Я не успел убрать трубку, как позвонил Илдар.

–  Слушаю тебя, Илдар. Какие новости?

–  Мы сдвинулись от пустого дома к огородам слева от дороги. Там собаки на ветер лаяли. Чтобы они засаду не выдали, я перевел их правее, подальше. Одного азиата оставил – он почти не лает. Азиаты обычно нападают молча.

–  Вот и хорошо. Ты один из немногих, кто знает Лагуна в лицо. Держи собаку рядом с собой, и пусть именно ее спустят на Лагуна. От алабая человеку не уйти.

–  Хорошо.

–  Пусть погрызет, но смотри, чтобы совсем не прикончил.

–  Хорошо. Вон отец идет, передает тебе привет… У тебя как?

–  Догнали, сейчас будем атаковать. Они отдыхают.

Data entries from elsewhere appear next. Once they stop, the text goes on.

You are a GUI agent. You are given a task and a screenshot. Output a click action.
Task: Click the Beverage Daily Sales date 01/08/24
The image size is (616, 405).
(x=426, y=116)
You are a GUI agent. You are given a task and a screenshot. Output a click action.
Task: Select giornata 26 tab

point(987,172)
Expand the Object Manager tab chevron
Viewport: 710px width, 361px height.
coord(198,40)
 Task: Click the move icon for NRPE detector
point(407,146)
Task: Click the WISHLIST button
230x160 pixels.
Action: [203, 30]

–  Все. Понял. Не буду мешать. Сообщи, как закончишь.

–  Обязательно.

Я убрал трубку, понимая, что мне уже позвонили все, кто должен был позвонить. Но едва я успел осмотреть вокруг себя снежную круговерть, как снова раздался звонок. Определитель показал номер Илдара.

–  Да, Илдар, слушаю…

–  Это не Илдар, это я, – сказал Абумуслим Маналович. – Самовар, Пехлеван умер. В мучениях… Но ты ни при чем. Тебя никто не винит. Люди в панике, сильно озлоблены. Они понимают, что на них ставили опыты по уничтожению людей через животных. Если сможешь, передай командованию Лагуна, что мы все, кто останется в живых, поднимем большой шум из-за этого. Или…

–  Что? – спросил я.

–  Или пусть нам доставят антидот. Срочно, невзирая на погоду.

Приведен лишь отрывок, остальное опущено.